INPUT ROWS:
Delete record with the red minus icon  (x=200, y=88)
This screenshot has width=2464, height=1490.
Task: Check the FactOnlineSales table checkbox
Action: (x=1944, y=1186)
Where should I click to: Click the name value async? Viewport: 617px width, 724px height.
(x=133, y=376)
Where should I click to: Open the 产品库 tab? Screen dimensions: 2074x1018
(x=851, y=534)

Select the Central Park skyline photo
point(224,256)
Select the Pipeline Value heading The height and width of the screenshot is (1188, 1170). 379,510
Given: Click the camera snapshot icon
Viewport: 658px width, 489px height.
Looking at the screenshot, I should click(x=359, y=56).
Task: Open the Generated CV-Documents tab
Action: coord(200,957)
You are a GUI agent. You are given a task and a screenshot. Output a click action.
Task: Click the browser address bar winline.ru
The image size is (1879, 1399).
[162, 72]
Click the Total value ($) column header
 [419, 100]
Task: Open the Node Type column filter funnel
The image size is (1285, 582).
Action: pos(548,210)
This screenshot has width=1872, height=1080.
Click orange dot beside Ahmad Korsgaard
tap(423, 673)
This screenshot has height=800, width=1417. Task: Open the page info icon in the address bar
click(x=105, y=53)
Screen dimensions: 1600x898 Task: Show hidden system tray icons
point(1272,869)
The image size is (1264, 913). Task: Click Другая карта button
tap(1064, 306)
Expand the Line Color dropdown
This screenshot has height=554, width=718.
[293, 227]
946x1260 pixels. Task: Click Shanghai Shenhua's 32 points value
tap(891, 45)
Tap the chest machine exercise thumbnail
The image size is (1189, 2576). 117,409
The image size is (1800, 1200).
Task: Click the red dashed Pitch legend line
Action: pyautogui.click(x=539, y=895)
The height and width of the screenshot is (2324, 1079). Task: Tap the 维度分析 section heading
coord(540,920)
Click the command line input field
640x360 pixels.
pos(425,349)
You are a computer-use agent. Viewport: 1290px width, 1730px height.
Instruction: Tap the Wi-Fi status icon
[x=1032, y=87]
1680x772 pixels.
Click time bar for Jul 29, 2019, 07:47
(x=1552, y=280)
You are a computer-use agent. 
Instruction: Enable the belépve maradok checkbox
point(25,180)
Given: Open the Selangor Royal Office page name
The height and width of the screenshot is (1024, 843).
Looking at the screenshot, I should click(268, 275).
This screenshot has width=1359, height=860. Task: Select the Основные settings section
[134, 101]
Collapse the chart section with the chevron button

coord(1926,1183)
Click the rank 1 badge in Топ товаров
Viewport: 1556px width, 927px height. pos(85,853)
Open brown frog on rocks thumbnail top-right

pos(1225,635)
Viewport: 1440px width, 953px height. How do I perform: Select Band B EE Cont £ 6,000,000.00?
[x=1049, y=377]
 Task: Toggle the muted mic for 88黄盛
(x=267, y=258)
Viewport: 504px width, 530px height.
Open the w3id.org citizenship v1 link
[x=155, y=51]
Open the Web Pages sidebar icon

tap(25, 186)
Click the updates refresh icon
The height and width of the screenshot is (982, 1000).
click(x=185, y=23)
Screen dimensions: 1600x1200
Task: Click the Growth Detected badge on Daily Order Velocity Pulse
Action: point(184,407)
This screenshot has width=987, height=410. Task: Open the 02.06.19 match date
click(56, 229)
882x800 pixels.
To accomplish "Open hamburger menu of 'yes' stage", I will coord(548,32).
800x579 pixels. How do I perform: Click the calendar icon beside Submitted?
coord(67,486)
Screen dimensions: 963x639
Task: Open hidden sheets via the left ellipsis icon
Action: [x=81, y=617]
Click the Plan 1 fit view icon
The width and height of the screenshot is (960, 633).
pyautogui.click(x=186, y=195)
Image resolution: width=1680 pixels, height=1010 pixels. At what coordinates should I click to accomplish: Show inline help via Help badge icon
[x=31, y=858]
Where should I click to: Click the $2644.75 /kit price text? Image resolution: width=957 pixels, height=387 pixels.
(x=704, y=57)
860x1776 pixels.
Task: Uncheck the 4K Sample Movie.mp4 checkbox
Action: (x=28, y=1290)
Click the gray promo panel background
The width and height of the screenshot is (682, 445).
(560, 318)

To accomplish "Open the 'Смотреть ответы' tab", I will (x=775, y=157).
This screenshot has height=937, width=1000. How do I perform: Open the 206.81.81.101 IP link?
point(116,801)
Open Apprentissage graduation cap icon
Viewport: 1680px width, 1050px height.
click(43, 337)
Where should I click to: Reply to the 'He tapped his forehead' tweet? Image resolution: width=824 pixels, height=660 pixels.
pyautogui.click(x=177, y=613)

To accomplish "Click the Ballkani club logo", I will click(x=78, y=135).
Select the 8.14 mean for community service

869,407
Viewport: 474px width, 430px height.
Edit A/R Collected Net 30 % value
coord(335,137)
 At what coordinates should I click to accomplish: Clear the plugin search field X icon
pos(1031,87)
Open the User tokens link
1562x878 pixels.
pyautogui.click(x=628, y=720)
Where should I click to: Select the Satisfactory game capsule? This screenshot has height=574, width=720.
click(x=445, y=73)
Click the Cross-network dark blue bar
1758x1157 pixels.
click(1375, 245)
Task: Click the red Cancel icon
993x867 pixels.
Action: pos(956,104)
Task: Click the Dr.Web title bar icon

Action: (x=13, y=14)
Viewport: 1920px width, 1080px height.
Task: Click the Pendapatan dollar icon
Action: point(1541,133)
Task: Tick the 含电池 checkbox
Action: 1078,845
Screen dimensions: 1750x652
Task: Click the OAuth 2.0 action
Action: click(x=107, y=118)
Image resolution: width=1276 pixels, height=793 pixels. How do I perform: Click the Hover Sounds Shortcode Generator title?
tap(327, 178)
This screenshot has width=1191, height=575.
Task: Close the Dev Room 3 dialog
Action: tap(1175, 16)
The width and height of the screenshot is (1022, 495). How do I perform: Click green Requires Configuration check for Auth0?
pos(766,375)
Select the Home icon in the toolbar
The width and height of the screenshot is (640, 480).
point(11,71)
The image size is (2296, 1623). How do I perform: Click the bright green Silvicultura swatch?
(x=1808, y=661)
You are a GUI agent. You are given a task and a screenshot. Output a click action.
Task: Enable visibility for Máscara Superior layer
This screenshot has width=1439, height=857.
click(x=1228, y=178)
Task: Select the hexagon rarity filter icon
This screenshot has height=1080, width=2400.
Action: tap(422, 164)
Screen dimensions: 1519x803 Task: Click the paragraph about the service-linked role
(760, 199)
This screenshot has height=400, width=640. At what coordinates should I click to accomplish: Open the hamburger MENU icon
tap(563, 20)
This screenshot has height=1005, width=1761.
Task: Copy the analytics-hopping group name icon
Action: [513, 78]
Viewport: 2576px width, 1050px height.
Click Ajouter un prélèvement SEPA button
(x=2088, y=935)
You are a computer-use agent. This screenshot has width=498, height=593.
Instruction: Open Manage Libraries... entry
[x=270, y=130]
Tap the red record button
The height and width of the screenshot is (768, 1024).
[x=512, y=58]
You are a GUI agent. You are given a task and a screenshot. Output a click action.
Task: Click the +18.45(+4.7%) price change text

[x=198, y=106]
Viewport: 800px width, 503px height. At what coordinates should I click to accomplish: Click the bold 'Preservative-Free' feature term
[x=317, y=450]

GOAL:
Return every item above verbatim, line for line.

SOLUTION FOR THIS EXERCISE:
Delete record with the red minus icon  (x=200, y=88)
This screenshot has width=2464, height=1490.
Task: Check the FactOnlineSales table checkbox
Action: (x=1944, y=1186)
Where should I click to: Click the name value async? Viewport: 617px width, 724px height.
(x=133, y=376)
Where should I click to: Open the 产品库 tab? Screen dimensions: 2074x1018
(x=851, y=534)

Select the Central Park skyline photo
point(224,256)
Select the Pipeline Value heading The height and width of the screenshot is (1188, 1170). 379,510
Given: Click the camera snapshot icon
Viewport: 658px width, 489px height.
Looking at the screenshot, I should click(x=359, y=56).
Task: Open the Generated CV-Documents tab
Action: coord(200,957)
You are a GUI agent. You are given a task and a screenshot. Output a click action.
Task: Click the browser address bar winline.ru
The image size is (1879, 1399).
[162, 72]
Click the Total value ($) column header
 [419, 100]
Task: Open the Node Type column filter funnel
The image size is (1285, 582).
Action: pos(548,210)
This screenshot has width=1872, height=1080.
Click orange dot beside Ahmad Korsgaard
tap(423, 673)
This screenshot has height=800, width=1417. Task: Open the page info icon in the address bar
click(x=105, y=53)
Screen dimensions: 1600x898 Task: Show hidden system tray icons
point(1272,869)
The image size is (1264, 913). Task: Click Другая карта button
tap(1064, 306)
Expand the Line Color dropdown
This screenshot has height=554, width=718.
[293, 227]
946x1260 pixels. Task: Click Shanghai Shenhua's 32 points value
tap(891, 45)
Tap the chest machine exercise thumbnail
The image size is (1189, 2576). 117,409
The image size is (1800, 1200).
Task: Click the red dashed Pitch legend line
Action: pyautogui.click(x=539, y=895)
The height and width of the screenshot is (2324, 1079). Task: Tap the 维度分析 section heading
coord(540,920)
Click the command line input field
640x360 pixels.
pos(425,349)
You are a computer-use agent. Viewport: 1290px width, 1730px height.
Instruction: Tap the Wi-Fi status icon
[x=1032, y=87]
1680x772 pixels.
Click time bar for Jul 29, 2019, 07:47
(x=1552, y=280)
You are a computer-use agent. 
Instruction: Enable the belépve maradok checkbox
point(25,180)
Given: Open the Selangor Royal Office page name
The height and width of the screenshot is (1024, 843).
Looking at the screenshot, I should click(268, 275).
This screenshot has width=1359, height=860. Task: Select the Основные settings section
[134, 101]
Collapse the chart section with the chevron button

coord(1926,1183)
Click the rank 1 badge in Топ товаров
Viewport: 1556px width, 927px height. pos(85,853)
Open brown frog on rocks thumbnail top-right

pos(1225,635)
Viewport: 1440px width, 953px height. How do I perform: Select Band B EE Cont £ 6,000,000.00?
[x=1049, y=377]
 Task: Toggle the muted mic for 88黄盛
(x=267, y=258)
Viewport: 504px width, 530px height.
Open the w3id.org citizenship v1 link
[x=155, y=51]
Open the Web Pages sidebar icon

tap(25, 186)
Click the updates refresh icon
The height and width of the screenshot is (982, 1000).
click(x=185, y=23)
Screen dimensions: 1600x1200
Task: Click the Growth Detected badge on Daily Order Velocity Pulse
Action: point(184,407)
This screenshot has width=987, height=410. Task: Open the 02.06.19 match date
click(56, 229)
882x800 pixels.
To accomplish "Open hamburger menu of 'yes' stage", I will coord(548,32).
800x579 pixels. How do I perform: Click the calendar icon beside Submitted?
coord(67,486)
Screen dimensions: 963x639
Task: Open hidden sheets via the left ellipsis icon
Action: [x=81, y=617]
Click the Plan 1 fit view icon
The width and height of the screenshot is (960, 633).
pyautogui.click(x=186, y=195)
Image resolution: width=1680 pixels, height=1010 pixels. At what coordinates should I click to accomplish: Show inline help via Help badge icon
[x=31, y=858]
Where should I click to: Click the $2644.75 /kit price text? Image resolution: width=957 pixels, height=387 pixels.
(x=704, y=57)
860x1776 pixels.
Task: Uncheck the 4K Sample Movie.mp4 checkbox
Action: (x=28, y=1290)
Click the gray promo panel background
The width and height of the screenshot is (682, 445).
(560, 318)

To accomplish "Open the 'Смотреть ответы' tab", I will (x=775, y=157).
This screenshot has height=937, width=1000. How do I perform: Open the 206.81.81.101 IP link?
point(116,801)
Open Apprentissage graduation cap icon
Viewport: 1680px width, 1050px height.
click(43, 337)
Where should I click to: Reply to the 'He tapped his forehead' tweet? Image resolution: width=824 pixels, height=660 pixels.
pyautogui.click(x=177, y=613)

To accomplish "Click the Ballkani club logo", I will click(x=78, y=135).
Select the 8.14 mean for community service

869,407
Viewport: 474px width, 430px height.
Edit A/R Collected Net 30 % value
coord(335,137)
 At what coordinates should I click to accomplish: Clear the plugin search field X icon
pos(1031,87)
Open the User tokens link
1562x878 pixels.
pyautogui.click(x=628, y=720)
Where should I click to: Select the Satisfactory game capsule? This screenshot has height=574, width=720.
click(x=445, y=73)
Click the Cross-network dark blue bar
1758x1157 pixels.
click(1375, 245)
Task: Click the red Cancel icon
993x867 pixels.
Action: pos(956,104)
Task: Click the Dr.Web title bar icon

Action: (x=13, y=14)
Viewport: 1920px width, 1080px height.
Task: Click the Pendapatan dollar icon
Action: point(1541,133)
Task: Tick the 含电池 checkbox
Action: 1078,845
Screen dimensions: 1750x652
Task: Click the OAuth 2.0 action
Action: click(x=107, y=118)
Image resolution: width=1276 pixels, height=793 pixels. How do I perform: Click the Hover Sounds Shortcode Generator title?
tap(327, 178)
This screenshot has width=1191, height=575.
Task: Close the Dev Room 3 dialog
Action: tap(1175, 16)
The width and height of the screenshot is (1022, 495). How do I perform: Click green Requires Configuration check for Auth0?
pos(766,375)
Select the Home icon in the toolbar
The width and height of the screenshot is (640, 480).
point(11,71)
The image size is (2296, 1623). How do I perform: Click the bright green Silvicultura swatch?
(x=1808, y=661)
You are a GUI agent. You are given a task and a screenshot. Output a click action.
Task: Enable visibility for Máscara Superior layer
This screenshot has width=1439, height=857.
click(x=1228, y=178)
Task: Select the hexagon rarity filter icon
This screenshot has height=1080, width=2400.
Action: tap(422, 164)
Screen dimensions: 1519x803 Task: Click the paragraph about the service-linked role
(760, 199)
This screenshot has height=400, width=640. At what coordinates should I click to accomplish: Open the hamburger MENU icon
tap(563, 20)
This screenshot has height=1005, width=1761.
Task: Copy the analytics-hopping group name icon
Action: [513, 78]
Viewport: 2576px width, 1050px height.
Click Ajouter un prélèvement SEPA button
(x=2088, y=935)
You are a computer-use agent. This screenshot has width=498, height=593.
Instruction: Open Manage Libraries... entry
[x=270, y=130]
Tap the red record button
The height and width of the screenshot is (768, 1024).
[x=512, y=58]
You are a GUI agent. You are given a task and a screenshot. Output a click action.
Task: Click the +18.45(+4.7%) price change text

[x=198, y=106]
Viewport: 800px width, 503px height. At what coordinates should I click to accomplish: Click the bold 'Preservative-Free' feature term
[x=317, y=450]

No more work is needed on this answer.